Task:
The response should be an exact transcription of the data below, free of images.

Supplied records:
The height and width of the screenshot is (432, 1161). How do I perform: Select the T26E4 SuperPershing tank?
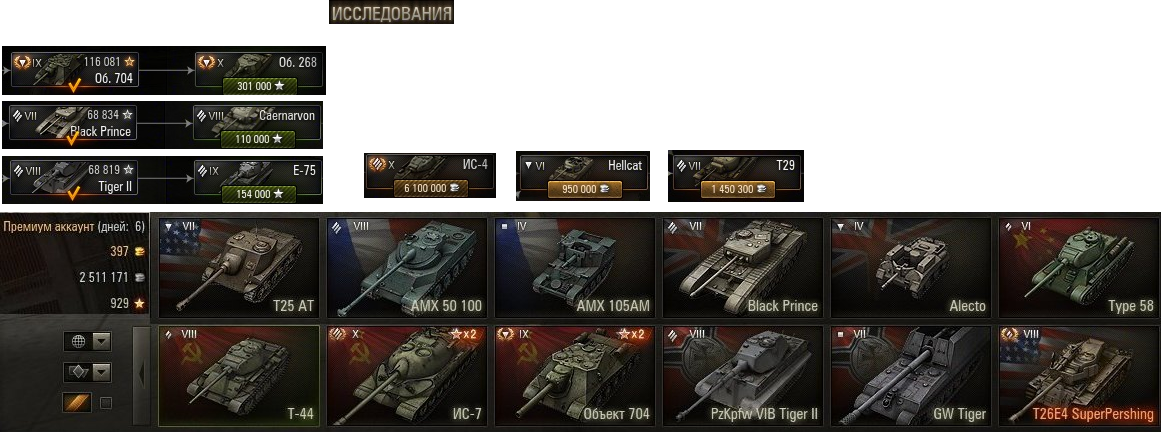point(1079,376)
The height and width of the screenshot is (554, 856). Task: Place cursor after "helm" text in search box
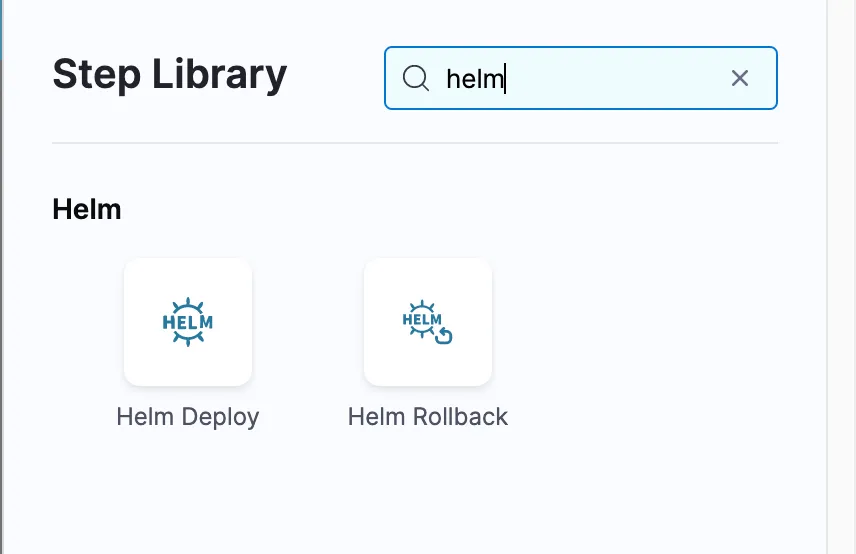(x=505, y=78)
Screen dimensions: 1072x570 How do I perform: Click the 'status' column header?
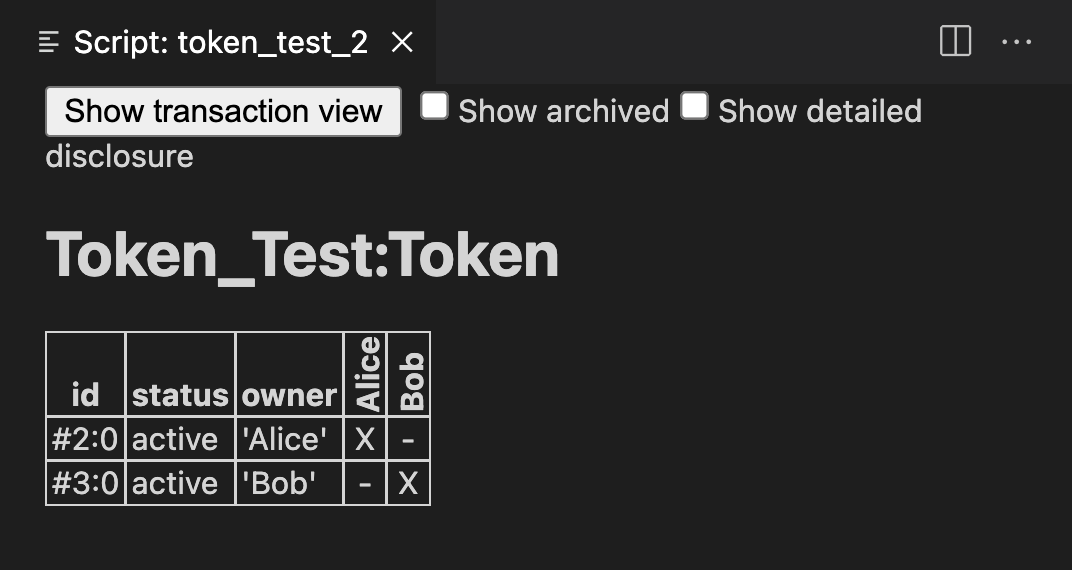[180, 395]
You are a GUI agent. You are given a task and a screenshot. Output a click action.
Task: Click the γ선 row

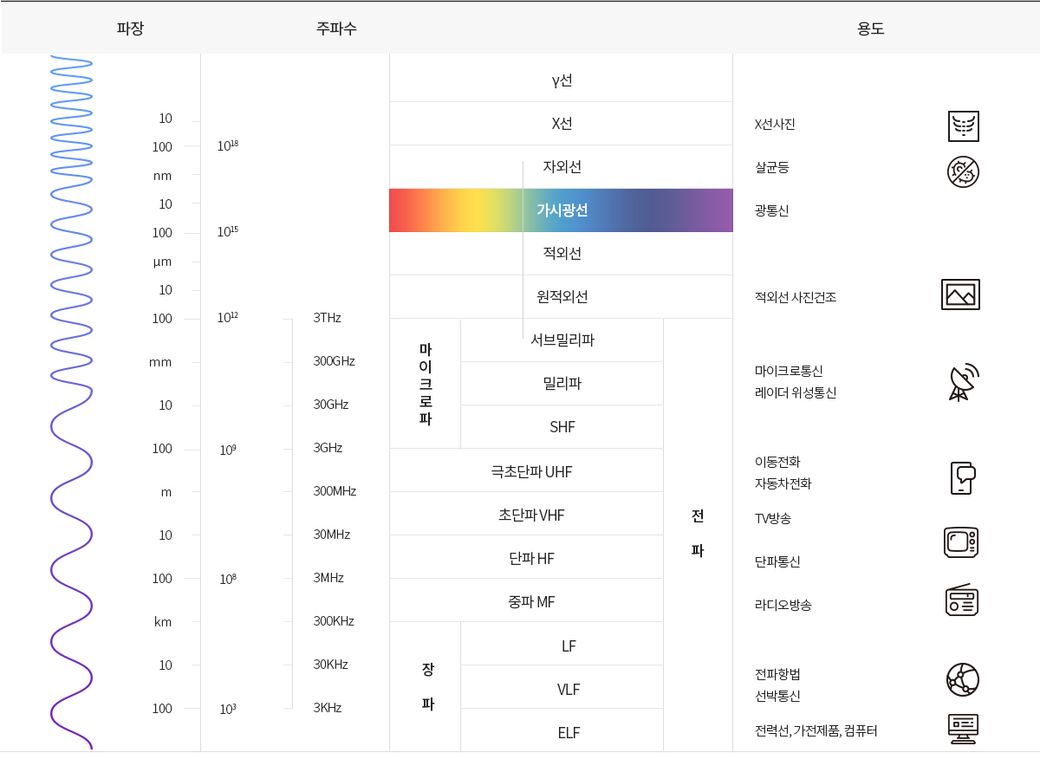561,80
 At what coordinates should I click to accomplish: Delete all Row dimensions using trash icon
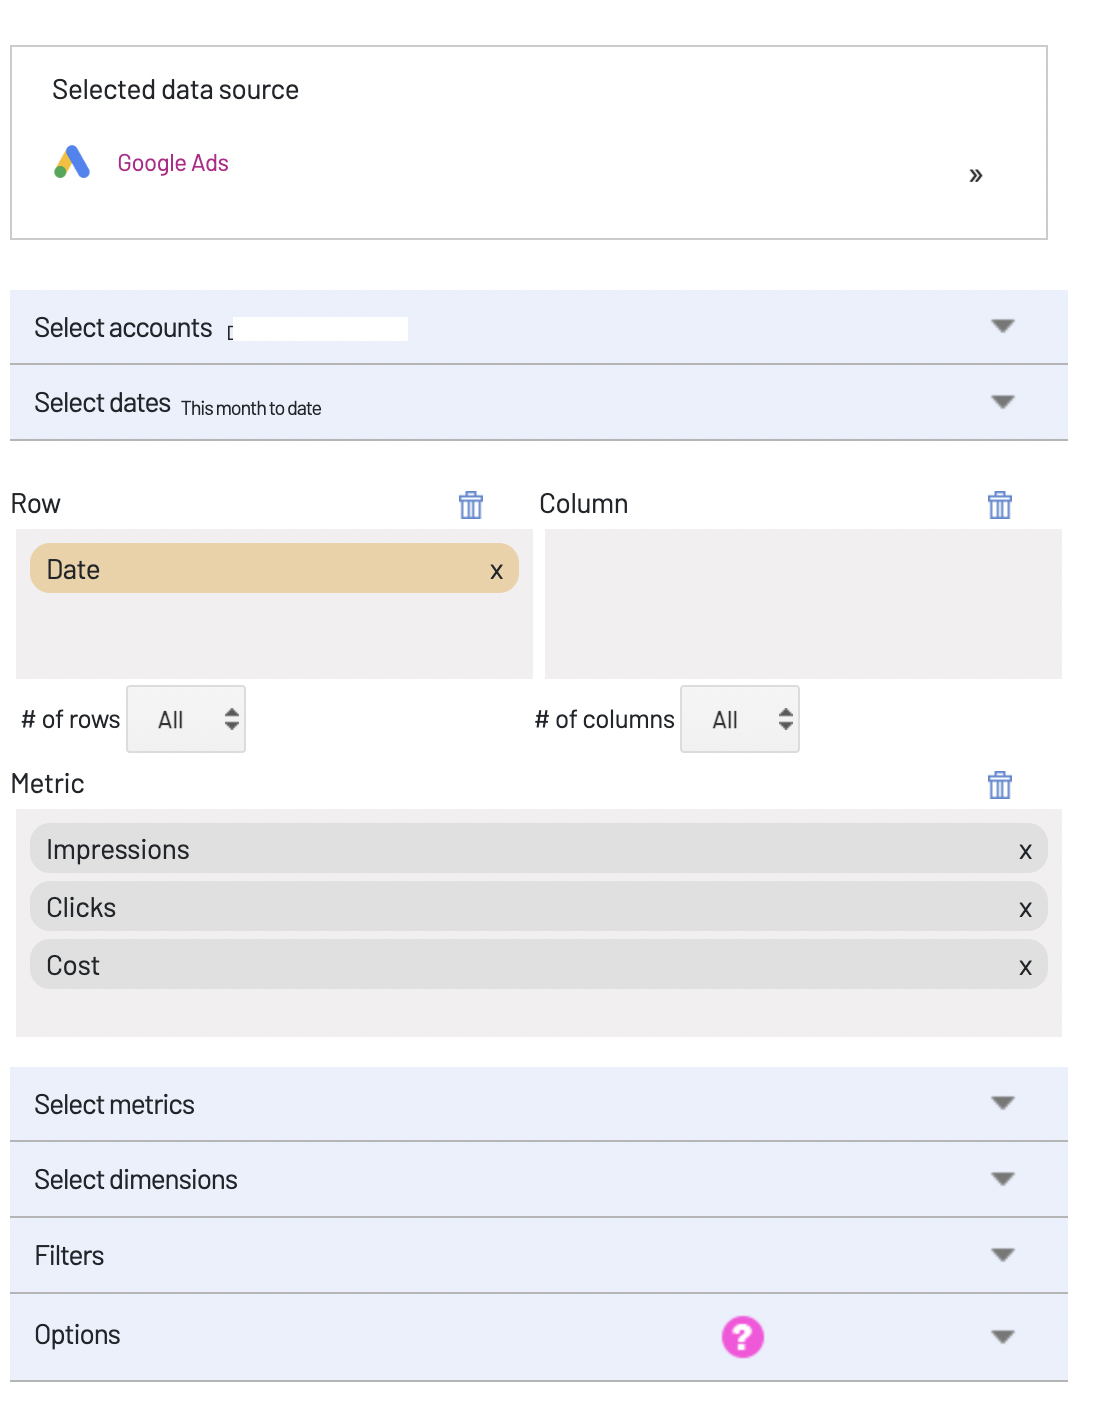(x=470, y=505)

Written answer:
The height and width of the screenshot is (432, 1161). How do I perform: Select the T26E4 SuperPershing tank?
point(1079,376)
The height and width of the screenshot is (554, 856). Task: Place cursor after "helm" text in search box
(x=505, y=78)
Screen dimensions: 1072x570 How do I perform: Click the 'status' column header?
[180, 395]
You are a GUI agent. You are given a task and a screenshot. Output a click action.
Task: Click the γ선 row

561,80
 At what coordinates should I click to accomplish: Delete all Row dimensions using trash icon
(x=470, y=505)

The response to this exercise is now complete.